- Belge Bölümü
====

Metin’in huzursuzluğu aslında annesinin huzursuzluğunun bir yansımasıdır. Bu sahne bize yaşadıklarımızın faturasını çocuklarımız ödemektedir mesajı verir. Bir süre sonra Metin, dünyaya gelse de tekrar anne karnına geri dönmek ister ve dönerde. Zeynep onu tekrar doğar. Fakat çocuk bu olayı hayatı boyunca unutamaz. Metin’in dünyaya gelmek istememesinin kendisine göre birçok gerekçesi vardır elbet. Menfaatler, hırslar, savaşlar, gösterişli davranışlar, ikircikli konuşmalar, oturmamış kişilikler vesaire… Hepsi Metin’in dünyaya gelişindeki pişmanlığının işaretlerinden birkaçı. Yaşından beklenmeyen olgunluğu, her şeyi fazla bilişi onu daha çok mutsuz eder. Daha beş yaşındayken apartman yöneticisi olur. Akranları çizgi oynarken o dünyadaki kutuplaşmadan bahseder. Fakat belli alanlarda yeteneği olduğu halde matematikten üç kere yediye verdiği cevap altmışaltı olur. Matematik öğretmeni Metin’in ders durumunun iyi olmadığını ailesine söylediğinde,

“Kendi düşünce biçimi var. Kendine ait sistemi var. Başka konularda yeteneği var… Şu sıralar müziğe ilgisi var. Deli gibi çalışıyor. Müzikten başka şeylere zaman ayıramıyor.” Der Zeynep Hanım, toz kondurmadığı oğlu için.

Metin, hakikaten müzikte daha çocukken güftesini ve bestesini kendisi yapabilecek kadar yeteneklidir. Annesinin doğum günü için yaptığı rap tarzındaki şarkısı müthiştir.

====

- Sağlanan Kayıtlar
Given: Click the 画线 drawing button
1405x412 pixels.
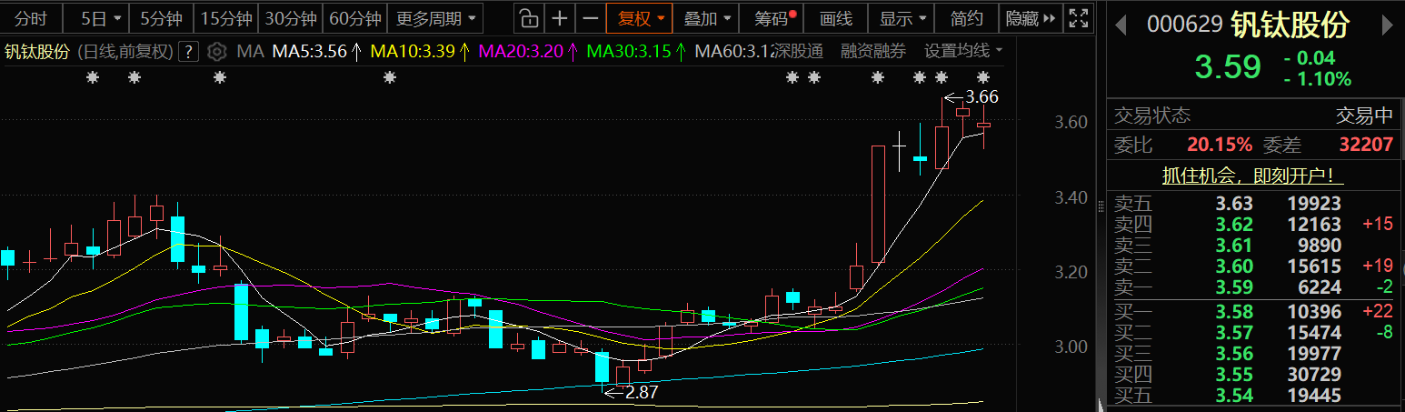Looking at the screenshot, I should pos(835,18).
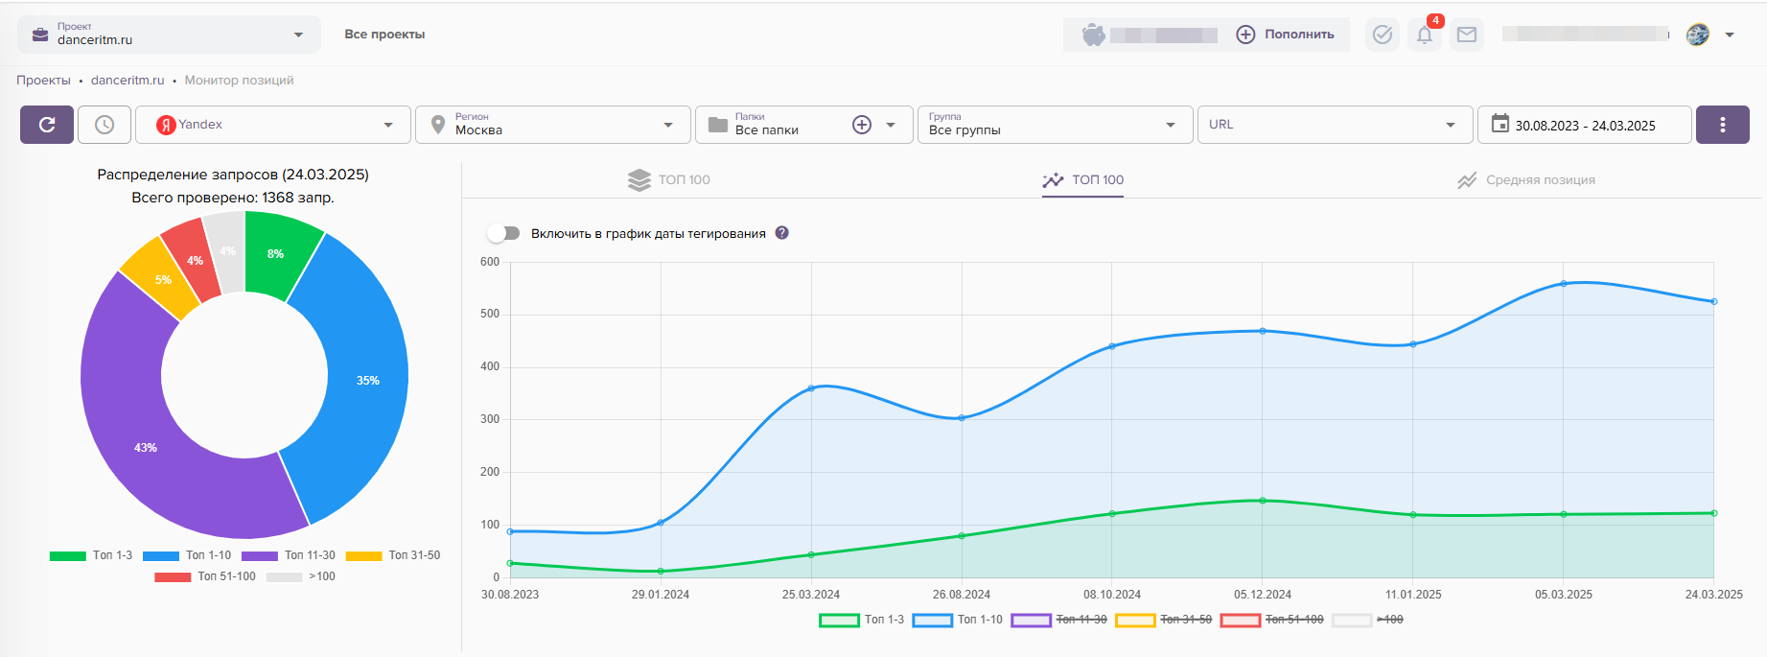Open the three-dot more options menu
The width and height of the screenshot is (1767, 657).
pyautogui.click(x=1722, y=125)
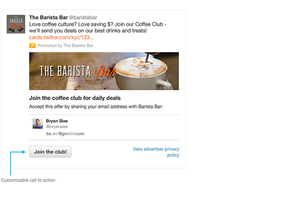Click The Barista Bar account name
This screenshot has width=302, height=202.
point(48,17)
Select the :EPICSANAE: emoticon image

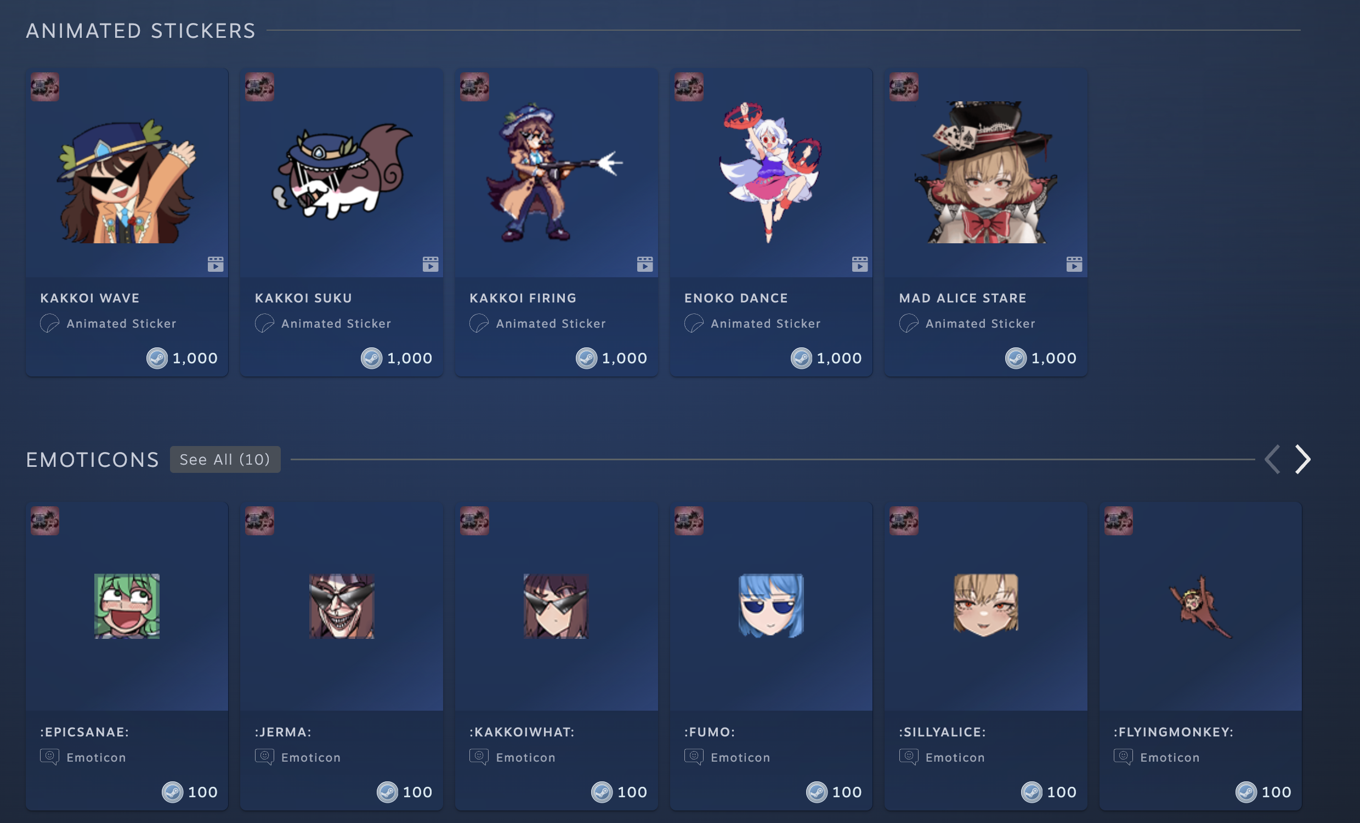click(x=127, y=606)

====

- Görev
Lütfen belge bölümündeki "Metin, hakikaten müzikte" ifadesinden "tarzındaki şarkısı müthiştir." ifadesine kadar uzanan kısmı olduğu gibi yazın.

- Çözüm
Metin, hakikaten müzikte daha çocukken güftesini ve bestesini kendisi yapabilecek kadar yeteneklidir. Annesinin doğum günü için yaptığı rap tarzındaki şarkısı müthiştir.